**Required actions:**
(A) In the text on filming the Highland Trail race, which camera had the writer used for all of their films until last month?
(B) Carry on the text about filming the Highland Trail race from its final sentence.

== Text shown

A few people asked me before the race:

Why would you want to waste time filming when you should be racing?

While the Highland Trail appealed to my competitive instincts, I felt I wasn’t quite on the same form as last year, and the challenge of creating a short film appealed to me. The event had proven popular for non-riders too, and this was a chance to show everyone not racing what the Highland Trail was really like. Besides that, it was a suitable distraction from the sharp and committing end of the race. That said, I deliberately didn’t want to spend ages setting up off-bike sequences. I recognised the benefit of including some in the film, but I still wanted to get in a good distance each day, take a short sleep strategy and portray the impact that has on the rider.

The Camera

Up until last month, all my films have been shot using a Contour +2 HD video camera; either helmet  or bar mounted, or off-bike on a tripod. When I first acquired a video camera last year, it was a toss up between the Contour and the GoPro Hero3. Comparisons between footage of both cameras seemed to show next to no difference in quality and on finding the Contour at a good price (bearing in mind the Hero3 was still quite new and suffering from some early firmware glitches), that’s what I went for. Whilst I’ve enjoyed using it – and there are some areas where the Contour is better than the GoPro in my opinion – it does have one limitation in that you can’t chest-mount it like you can with a GoPro. Unless I do my helmet strap up so tight I can’t open my mouth, I’ve never managed to get consistently good POV footage from the Contour due to excessive shake off the helmet.

====
== Information supplied

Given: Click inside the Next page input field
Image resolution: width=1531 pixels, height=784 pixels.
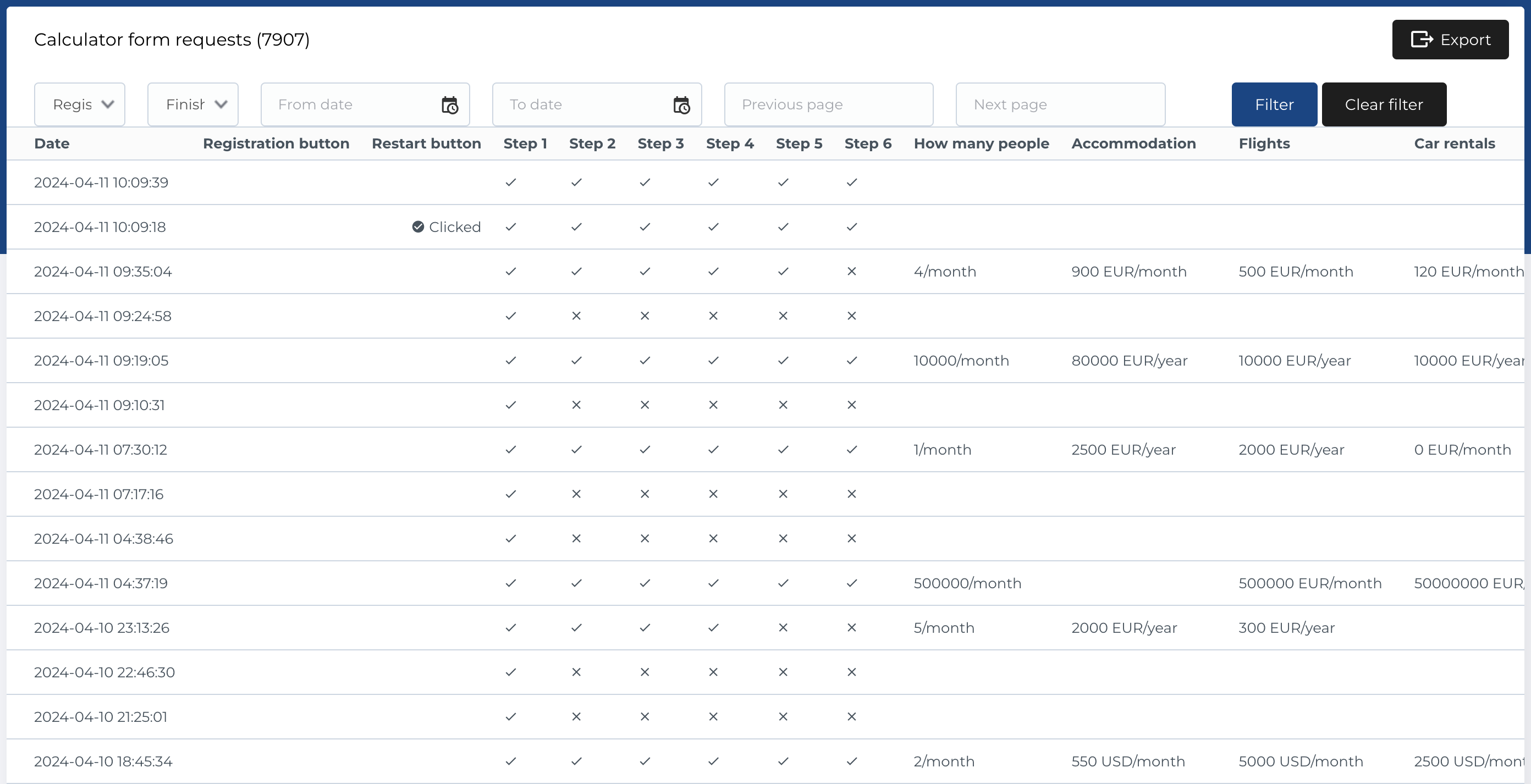Looking at the screenshot, I should pos(1060,104).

====

**Expected responses:**
(A) A Contour +2 HD video camera.

(B)
For the Highland Trail, I knew that for speed of gathering footage the vast majority of filming needed to be made on the bike. I think is where the main win for the GoPro is – the chest-mount. It so happened, that the Hero3 recently got a refresh to the Hero3+  with a new lens, new waterproof case, longer battery life, better low light performance and crisper image quality.  (more…)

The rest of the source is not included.